Abstract: Genomes of complex organisms contain a large amount of repetitive sequences. These repeats provide elasticity to genomes, which in turn guide evolutionary processes; however, some are also associated with several diseases either directly or indirectly through facilitating genome rearrangements. On the other hand, repeats also contribute to misassemblies due to the ambiguities they create in paths in genome assembly graphs. To detect and resolve such ambiguities, efficiently estimating the copy numbers of repeats is of interest. Here, we propose to estimate copy numbers using Bloom Filters and Counting Bloom Filters in both de novo genome assemblies and whole genome sequences to improve both run time and memory footprint. Our method implements spaced seeds to generate k-mers from genome assemblies, which are used to populate a Bloom Filter.

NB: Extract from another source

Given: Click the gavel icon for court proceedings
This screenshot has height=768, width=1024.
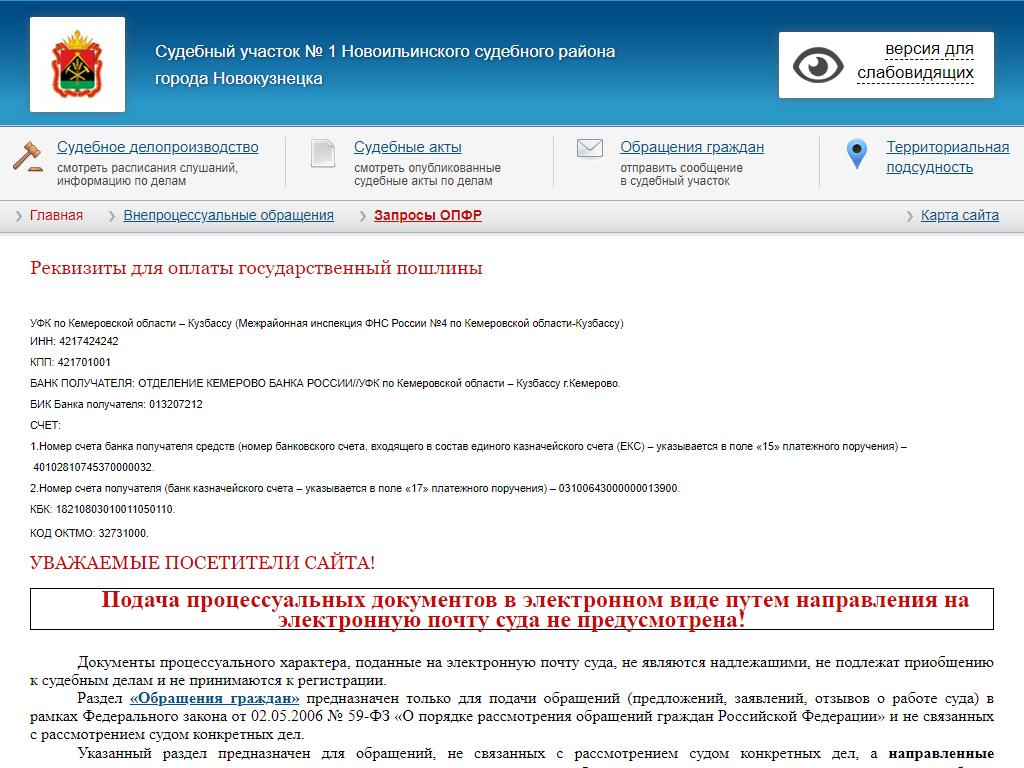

We then check for the presence of k-mers in long reads and populate a Counting Bloom Filter if they are found in the first Bloom Filter. Next, we translate these results into segments with estimated copy numbers. In our experiments, we used long and short reads from several organisms and compared our results to existing short-read copy number prediction algorithms. We also validated our results by comparing them to MegaBlast and RepeatMasker as the ground truth. Our method will be helpful in the future as a pipeline that resolves unresolved misassemblies built by de novo assembly algorithms and is efficient in estimating copy numbers from long-read sequencing datasets.

 

DATE: April 01, Monday @ 14:30 Place: EA 502